El indulto a Abraham

 

Es cuestión de interpretación. Mientras el creyente o el lector medio interprete las Sagradas Escrituras como revelaciones o literatura, nunca serán capaces de identificarse, ya sea con simpatía o repudio, con las acciones de los que deberían ser sus semejantes. Por eso, para los muchos, Abraham nunca puede ser un hombre de carne y hueso, sino un profeta, un mito o un héroe. Si fuese interpretado cual un hombre sumamente humano, entonces el lector tendría que lidiar con el hecho de que este patriarca estuvo a punto de cometer infanticidio, y de pronto sufrir los angustiosos estigmas causados por la injusticia de Dios. ¿Podrías vos, everyman, engañar a tu único hijo y llevarlo al monte Moriá? ¿Podrías sacar la daga que habías ocultado y serías capaz de levantar tu mano contra lo más amado que tenés en la vida?

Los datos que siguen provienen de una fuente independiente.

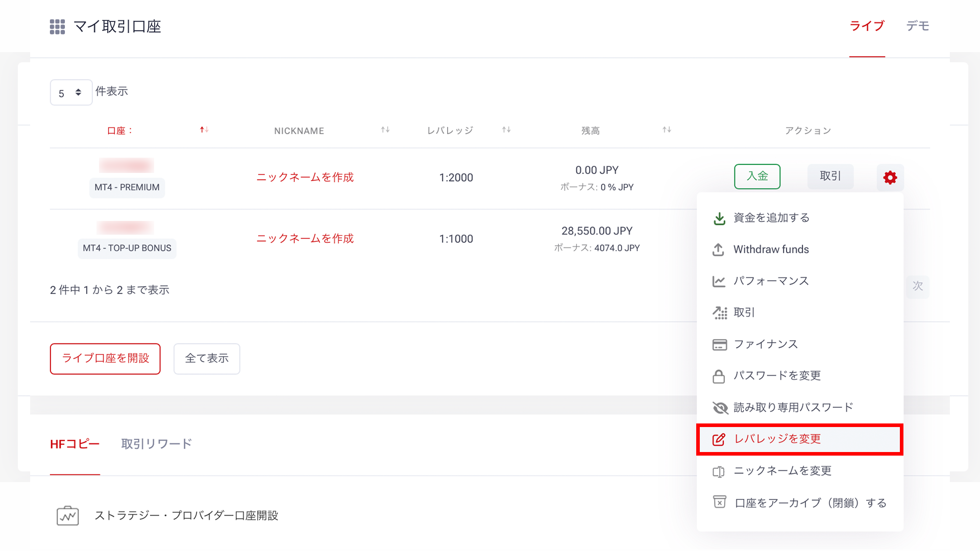Choose Withdraw funds from the menu
This screenshot has width=980, height=551.
(771, 249)
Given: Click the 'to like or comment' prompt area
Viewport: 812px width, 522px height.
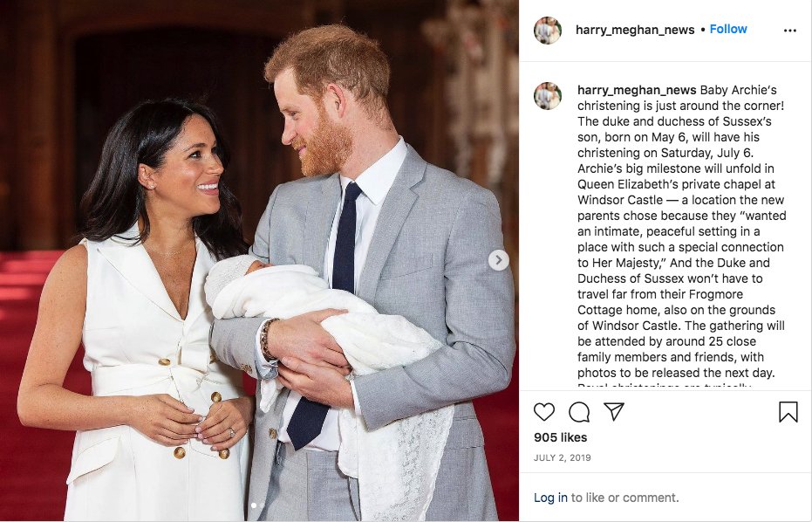Looking at the screenshot, I should click(x=624, y=498).
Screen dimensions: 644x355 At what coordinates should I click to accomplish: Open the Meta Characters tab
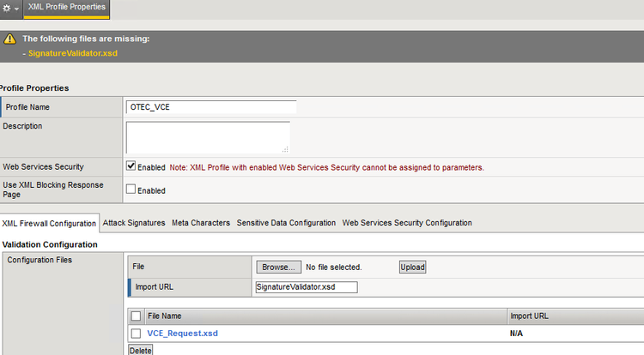click(x=201, y=223)
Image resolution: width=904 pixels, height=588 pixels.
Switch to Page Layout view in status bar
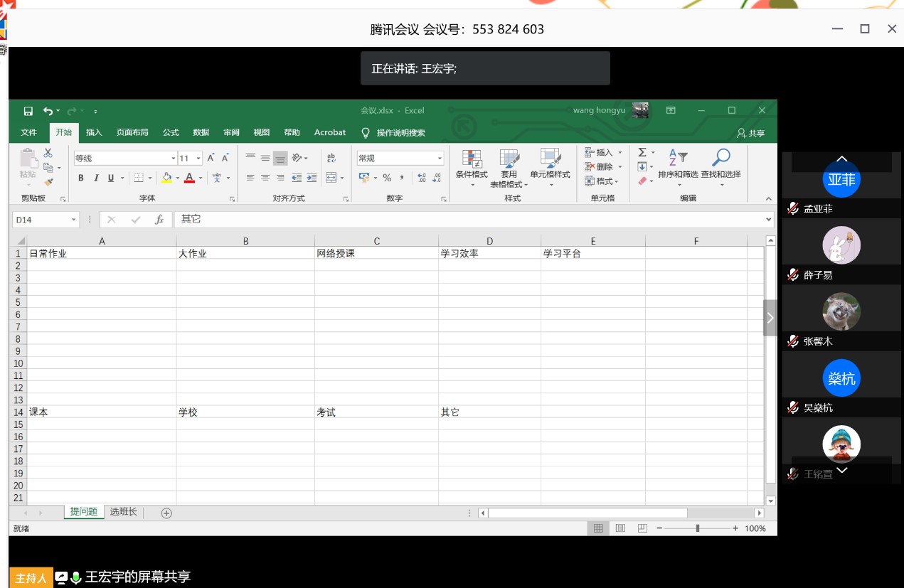pos(620,528)
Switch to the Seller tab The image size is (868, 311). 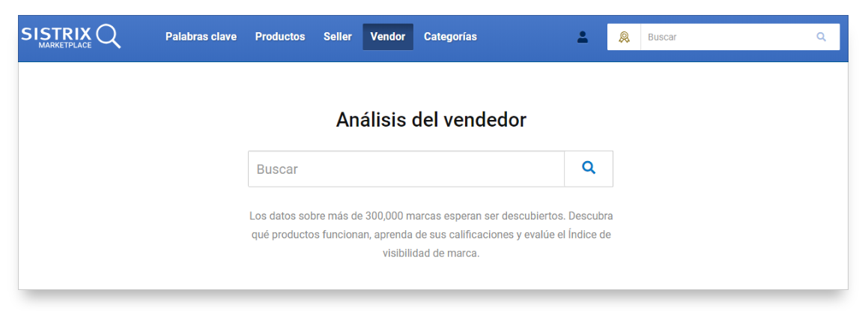[x=337, y=37]
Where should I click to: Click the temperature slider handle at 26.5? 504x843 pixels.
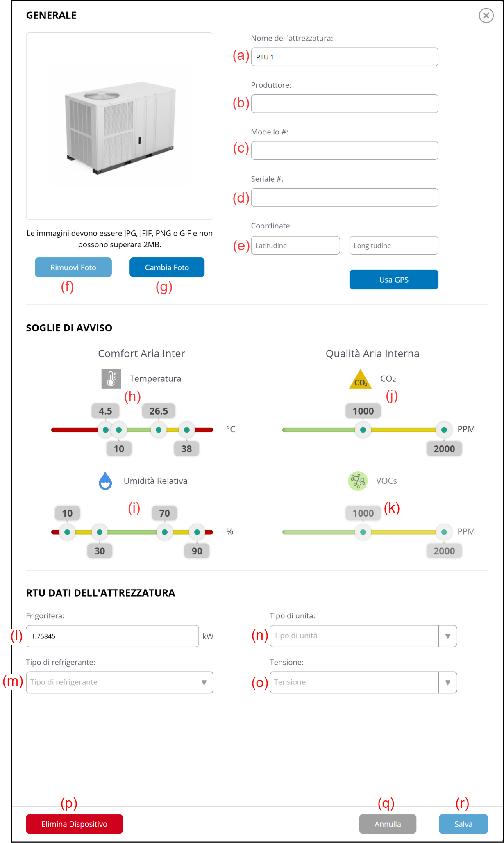(159, 430)
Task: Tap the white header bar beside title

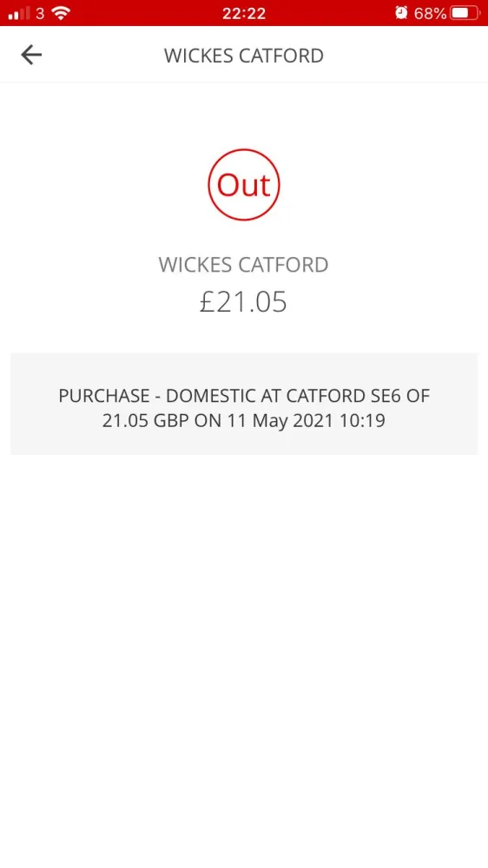Action: click(x=405, y=55)
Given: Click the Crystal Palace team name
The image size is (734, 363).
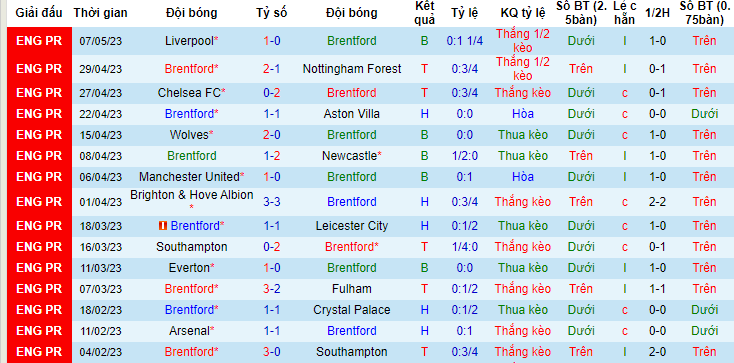Looking at the screenshot, I should 352,310.
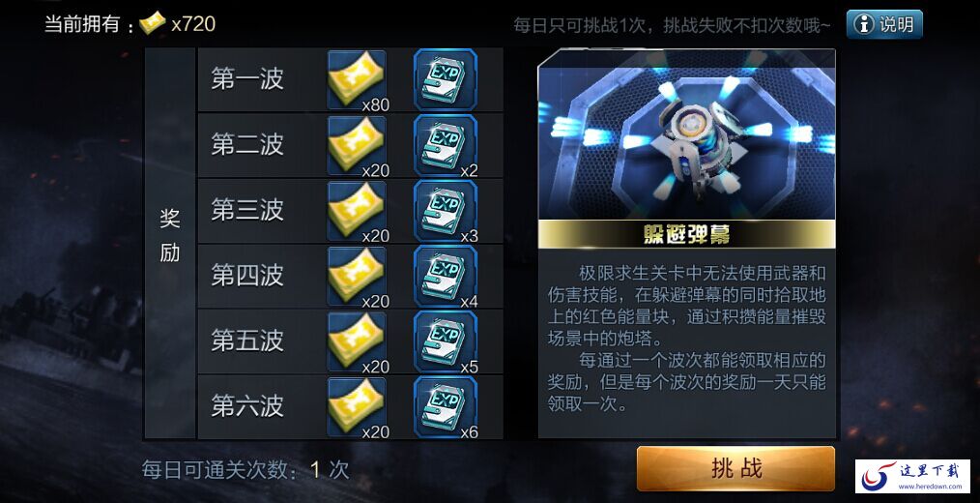Select the 第一波 wave label

246,79
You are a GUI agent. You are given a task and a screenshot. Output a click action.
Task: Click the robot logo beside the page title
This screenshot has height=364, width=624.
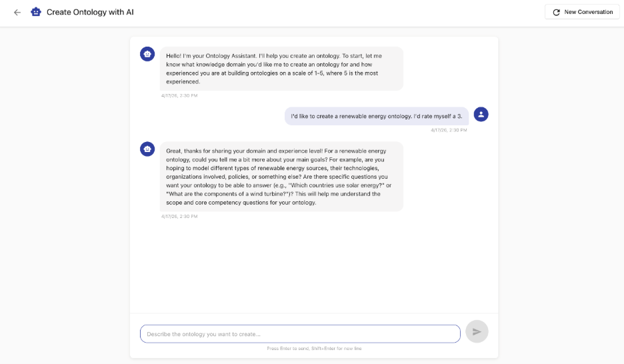[x=36, y=12]
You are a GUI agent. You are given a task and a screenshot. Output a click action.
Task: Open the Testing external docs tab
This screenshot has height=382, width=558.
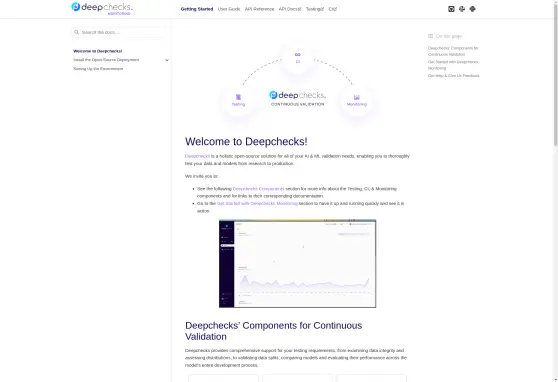click(315, 9)
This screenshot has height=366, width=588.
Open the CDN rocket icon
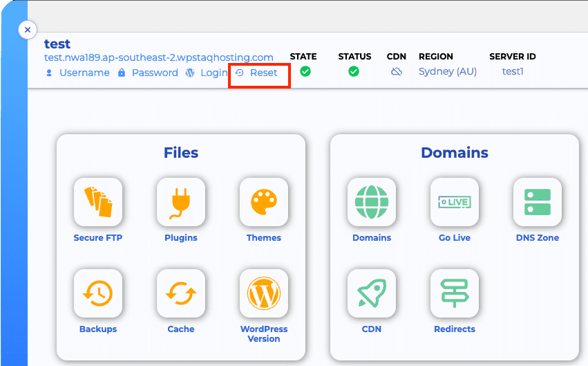pos(372,293)
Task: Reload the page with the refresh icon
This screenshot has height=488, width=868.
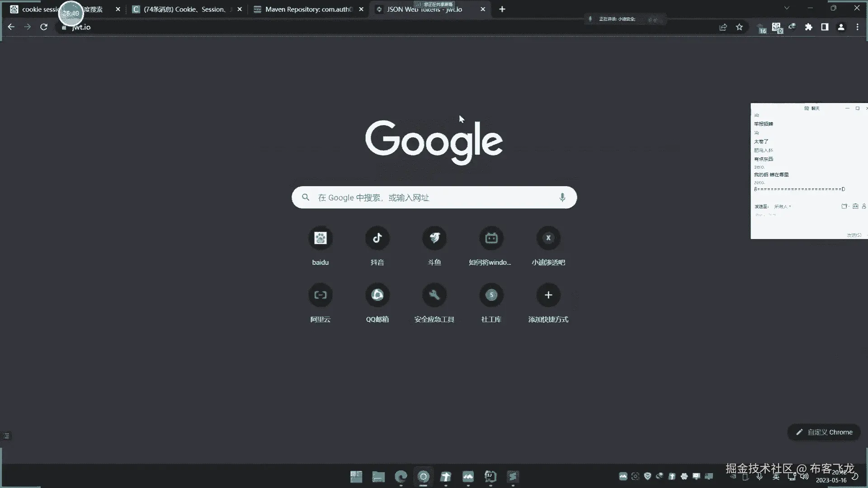Action: pyautogui.click(x=44, y=27)
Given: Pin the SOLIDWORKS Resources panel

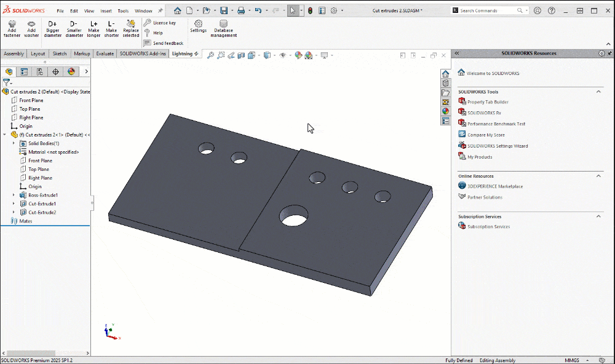Looking at the screenshot, I should click(608, 53).
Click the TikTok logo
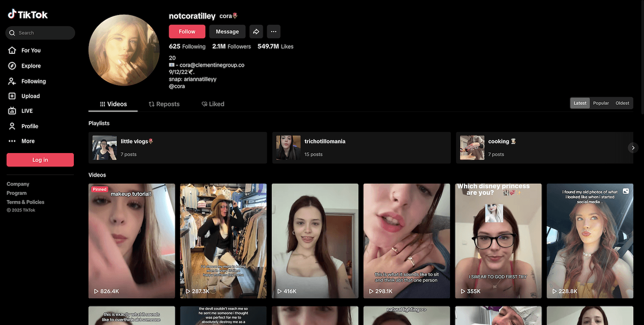Image resolution: width=644 pixels, height=325 pixels. point(28,15)
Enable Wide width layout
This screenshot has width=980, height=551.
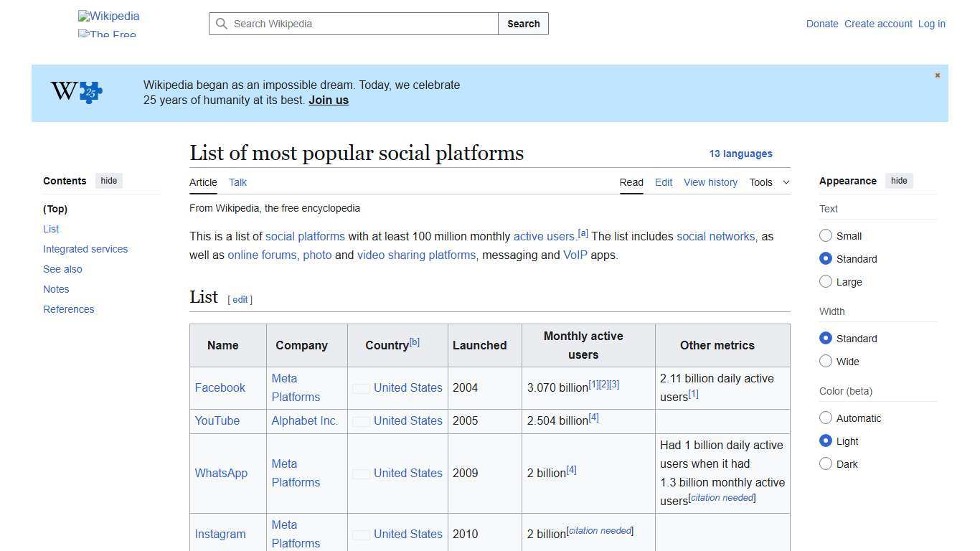tap(826, 361)
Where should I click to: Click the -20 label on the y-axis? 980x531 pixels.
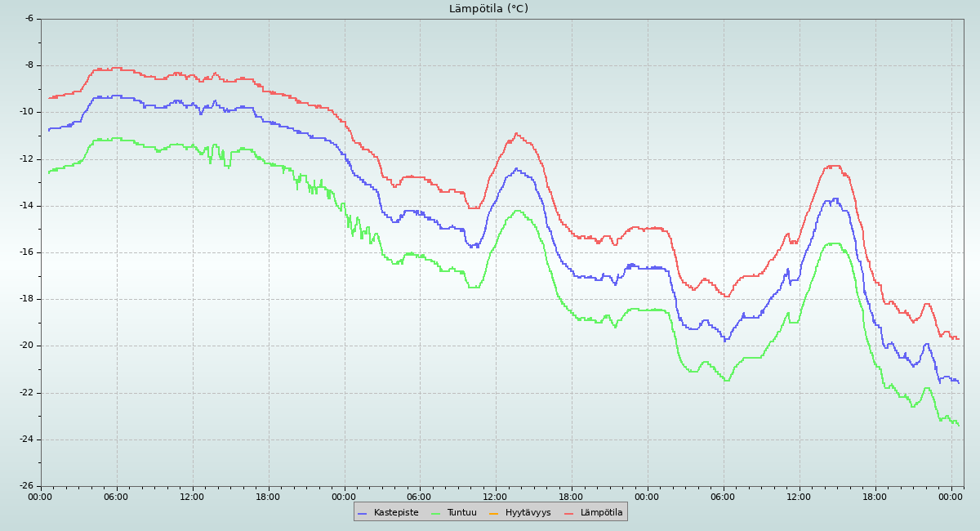26,346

Las Sagradas Escrituras, la Historia y la Literatura, así en mayúsculas, absuelven al humano de toda responsabilidad y le atribuyen don de mito o de héroe. Para ello sólo basta la necedad del tiempo que, como la distancia, envela todo lo concreto y sucedido con el eterizado matiz del cielo, haciendo que los objetos de nuestro escrutinio se enrarezcan en el horizonte.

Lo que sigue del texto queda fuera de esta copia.